In the seventeenth century, Kallistrat Druzhina-Osoryin, the son of a provincial cavalryman, wrote a portrait of his mother, Iuliana, that sums up the life’s work of such a woman: “She occupied herself diligently with handiwork and managed her house in a manner pleasing to God. She provided her serfs with sufficient food, and appointed each of them a task according to their strength. She cared for widows and orphans, and helped the poor in all things.”24 The author rarely mentioned his father’s activities on the estate, and although he stressed his mother’s humility and piety, he did not include obedience to his father as one of her cardinal virtues. It was her competence and benevolence that impressed him.

NUNS

Monasteries for women flourished in the sixteenth and seventeenth centuries. The largest of these institutions were substantial walled establishments, containing hundreds of residents and supervised by abbesses, councils of nuns, and administrative officials such as cellarers, who were in charge of food provisioning. Convents also owned estates outside their walls; the land belonging to the Pokrovskii Convent in Suzdal extended across five counties (uezdy) and contained twenty-two villages.25 The female leaders of these convents ran the affairs of their enterprises as secular women ran their households, that is, they remained within the walls, assigning business that required travel to monks who worked for them.

In its organization, Muscovite monastic life was little changed from Kievan times. There were still no highly structured religious orders such as existed in Catholic Europe. Within individual convents, discipline was looser than in the West, allowing more scope for individuals to structure their lives. A woman entering a convent could bring servants to live with her; she could have her own quarters built within the compound; she could do her own cooking and her own washing or have her servants do it. Indeed, a widow could live out her life in a convent without ever becoming a nun.

Women wishing to enter the community did have to pay a fee, as did Catholic women, with the consequence that most of Muscovy’s nuns came from the propertied classes. The nuns who performed the physical labor may have been poorer widows who could not support themselves on their inheritances and dowries, daughters from city or countryside whose parents could not find husbands for them, and perhaps also the mentally or physically disabled. From time to time, a few women were banished to convents because they had fallen out of favor with the tsar. But most nuns were widows, in keeping with tradition since Kievan times. Once a woman had fulfilled her familial duties—married, served her husband, supervised the rearing of her children—she was entitled to choose a quiet life of religious devotion.
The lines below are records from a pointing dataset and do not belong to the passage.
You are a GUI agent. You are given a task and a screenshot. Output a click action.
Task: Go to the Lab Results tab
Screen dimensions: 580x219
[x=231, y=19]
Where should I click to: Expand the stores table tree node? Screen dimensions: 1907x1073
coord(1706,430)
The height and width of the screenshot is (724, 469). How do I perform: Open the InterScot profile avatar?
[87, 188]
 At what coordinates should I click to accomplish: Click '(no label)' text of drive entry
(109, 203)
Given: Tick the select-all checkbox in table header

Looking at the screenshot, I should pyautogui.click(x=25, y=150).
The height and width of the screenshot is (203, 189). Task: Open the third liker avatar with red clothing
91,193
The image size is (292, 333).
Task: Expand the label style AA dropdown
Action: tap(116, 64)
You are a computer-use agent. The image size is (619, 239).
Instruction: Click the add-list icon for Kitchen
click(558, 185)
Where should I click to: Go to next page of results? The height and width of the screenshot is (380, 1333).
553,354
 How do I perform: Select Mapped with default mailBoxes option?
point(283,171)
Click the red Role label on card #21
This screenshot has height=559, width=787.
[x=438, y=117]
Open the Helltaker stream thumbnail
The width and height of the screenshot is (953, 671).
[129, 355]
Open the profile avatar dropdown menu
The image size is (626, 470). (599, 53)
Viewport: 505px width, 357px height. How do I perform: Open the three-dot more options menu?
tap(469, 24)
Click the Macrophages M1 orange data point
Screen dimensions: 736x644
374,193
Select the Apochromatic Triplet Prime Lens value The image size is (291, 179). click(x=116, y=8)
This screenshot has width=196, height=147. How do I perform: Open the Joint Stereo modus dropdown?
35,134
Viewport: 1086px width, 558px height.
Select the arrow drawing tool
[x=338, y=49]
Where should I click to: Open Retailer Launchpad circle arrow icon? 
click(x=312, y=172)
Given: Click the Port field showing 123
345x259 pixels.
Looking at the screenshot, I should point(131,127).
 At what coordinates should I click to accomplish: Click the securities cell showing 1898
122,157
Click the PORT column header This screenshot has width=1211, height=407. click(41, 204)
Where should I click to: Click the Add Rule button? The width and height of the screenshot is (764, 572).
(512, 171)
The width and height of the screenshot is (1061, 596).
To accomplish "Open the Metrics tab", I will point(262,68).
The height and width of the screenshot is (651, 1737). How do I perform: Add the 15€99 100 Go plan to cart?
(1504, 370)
Was monastic life a little too pleasant? Church fathers occasionally charged that discipline in the convents was lax. They complained about nuns eating expensive food and drinking too much; they hinted at sexual liaisons. Similar complaints were made about monks when clerical reformers attempted to enforce asceticism in prosperous institutions, and the reports of Catholic inspectors to the West bemoaned the same sorts of straying from the abstemious monastic ideal. Undoubtedly there were miscreants, but, sadly, we will never know how much partying was going on in Muscovy’s convents. It is clear that most nuns kept up their daily devotions, ran their establishments, and produced beautiful handcrafts, particularly embroidery.